文書の一節:
SOUNDPEATS H3は、その性能と機能において著しい矛盾を内包する製品である。最終的に、このイヤホンがどのようなユーザーにとって価値ある選択肢となるのか、そしてどのようなユーザーは避けるべきなのかを明確にする。

SOUNDPEATS H3は、対照的な要素が同居するイヤホンである。その内部には、卓越した音響体験を提供する可能性を秘めた高性能なオーディオハードウェアが搭載されている。しかし、その潜在能力は、著しく調整不足なデフォルトの音質によって封印されている。

さらに、洗練されていないソフトウェア体験といった実用上の大きな問題によって、その価値は大きく損なわれている。H3は、あらゆる状況に対応できるバランスの取れた製品ではなく、妥協点を多く含む専門的なツールである。

この製品を推奨できるのは、ごく一部のニッチな層、すなわち「オーディオホビイスト」や「EQ調整を楽しむユーザー」に限られる。具体的には、主にAndroidデバイスを使用し、箱出しの利便性よりもオーディオの潜在能力を重視する人物である。

出典の抜粋:

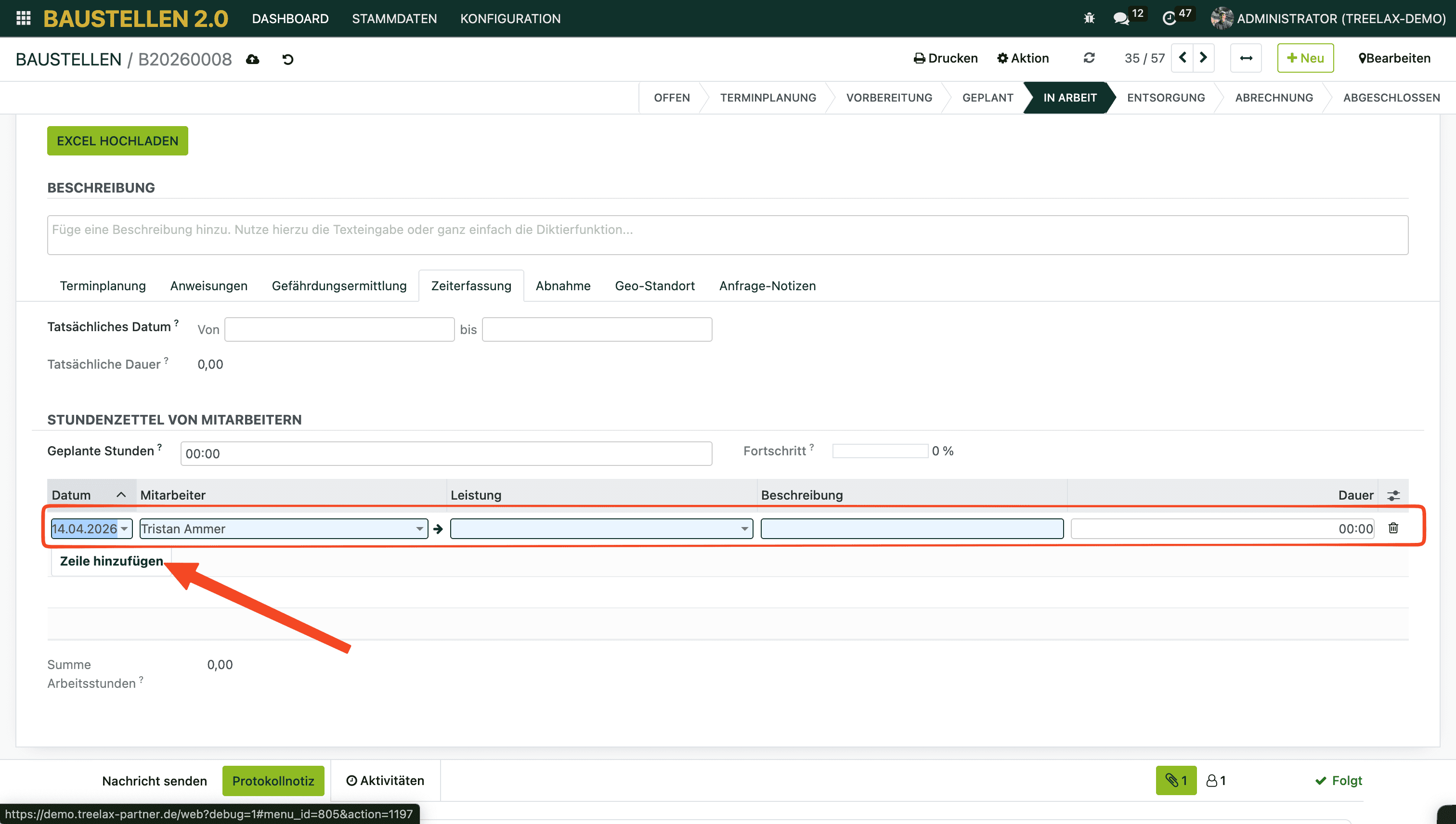This screenshot has height=824, width=1456.
Task: Switch to the Abnahme tab
Action: click(x=563, y=286)

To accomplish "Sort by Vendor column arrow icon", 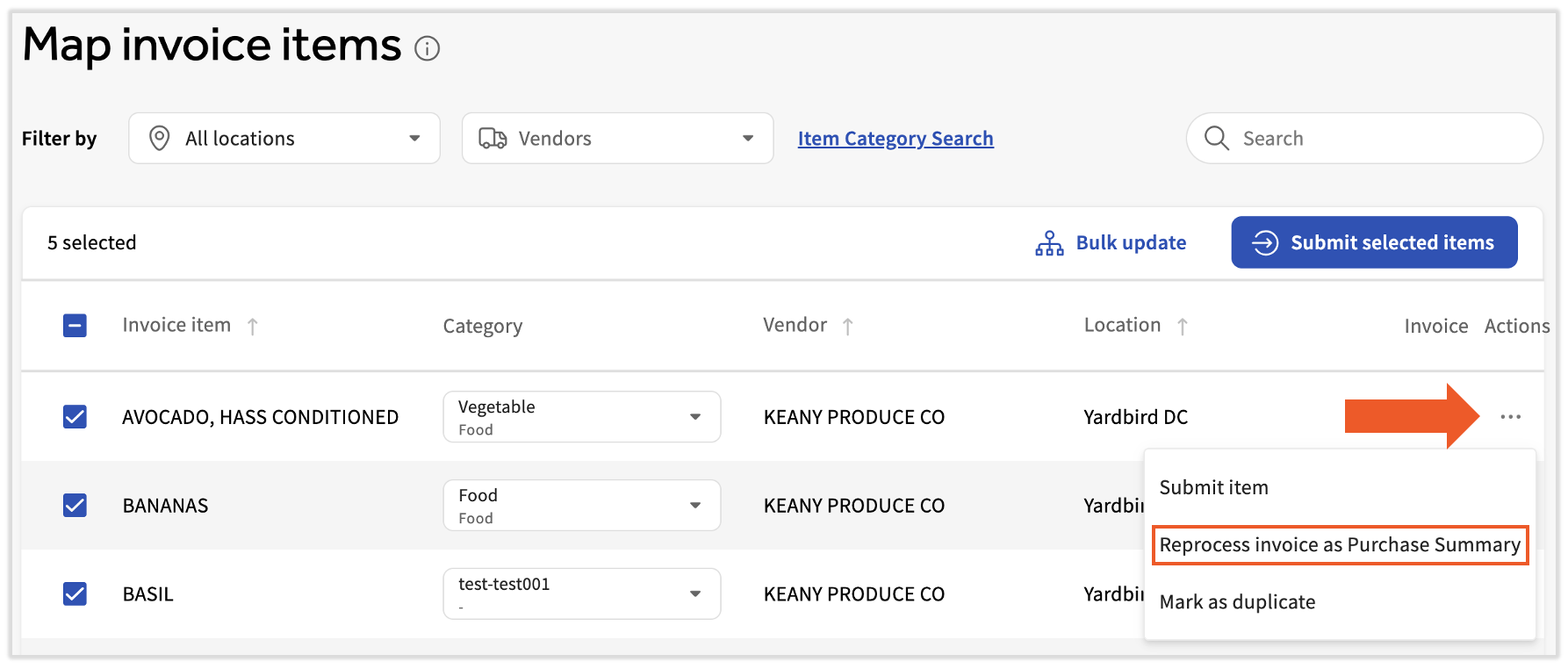I will (848, 327).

課題:
SOUNDPEATS H3を論じた文章のうち、「SOUNDPEATS H3は、その性能と」を含む語句で始まり「く含む専門的なツールである。」で終わる部分を、「イヤホン」を「ヘッドホン」に置き換えて書き直しなさい。

完成例:
SOUNDPEATS H3は、その性能と機能において著しい矛盾を内包する製品である。最終的に、このヘッドホンがどのようなユーザーにとって価値ある選択肢となるのか、そしてどのようなユーザーは避けるべきなのかを明確にする。

SOUNDPEATS H3は、対照的な要素が同居するヘッドホンである。その内部には、卓越した音響体験を提供する可能性を秘めた高性能なオーディオハードウェアが搭載されている。しかし、その潜在能力は、著しく調整不足なデフォルトの音質によって封印されている。

さらに、洗練されていないソフトウェア体験といった実用上の大きな問題によって、その価値は大きく損なわれている。H3は、あらゆる状況に対応できるバランスの取れた製品ではなく、妥協点を多く含む専門的なツールである。